A New Biography Looks at #SarahVaughan

Sarah Vaughan, circa 1945. Credit Metronome/Getty Images

By JAMES GAVINJULY
july 20, 2017

QUEEN OF BEBOP 
The Musical Lives of Sarah Vaughan 
By Elaine M. Hayes 
Illustrated. 419 pp. Ecco/HarperCollins Publishers. $27.99.

For Ella Fitzgerald, jazz singing was a way to wallow in joy; Billie Holiday used it to confront her grief. And to Sarah Vaughan, it was a nirvana where everything was possible and nothing went wrong. The legendary vocalist, who died in 1990, had a chocolate-mousse contralto that dipped into bass territory and soared to birdlike highs. Vaughan improvised extravagantly melodic lines; she heard all the harmonic choices in a chord and breezed through them at will. Her voice had the textures and colors of an orchestra. And she swung.

With so much splendor at her disposal, she was like a child in a candy store; less was seldom more. Her nicknames, “Sassy” and “the Divine One,” suggest the vast range of her musical personality, from playful coyness to diva hauteur.


She sang about love, but it had not been good to her, and she avoided revelation; Vaughan took an instrumental approach with even the most candid lyrics.

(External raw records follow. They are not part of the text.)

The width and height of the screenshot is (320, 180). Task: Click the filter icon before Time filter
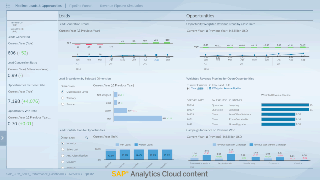188,89
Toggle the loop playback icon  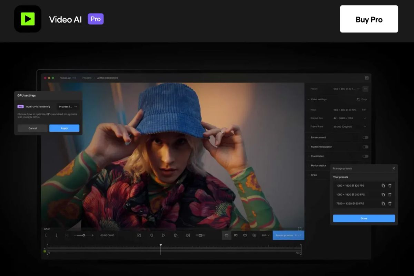click(x=200, y=235)
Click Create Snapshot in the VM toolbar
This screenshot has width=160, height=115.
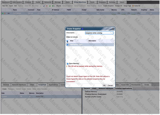pos(109,6)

Occasionally a song pierced her reserve. In “Send In the Clowns,” from Stephen Sondheim’s “A Little Night Music,” an actress views her failed love life in terms of a play that ends tragically. This originally calm confession so moved Vaughan that she gave it the sweep of grand opera. The opening of her version is as hymnlike as a funeral dirge. Later, her voice trembles as she sings, “no one is there.” Reaching the climactic phrase, “maybe next year,” she intones it over and over with a gospel fervor, climbing ever higher in an agonized grasp for the unattainable.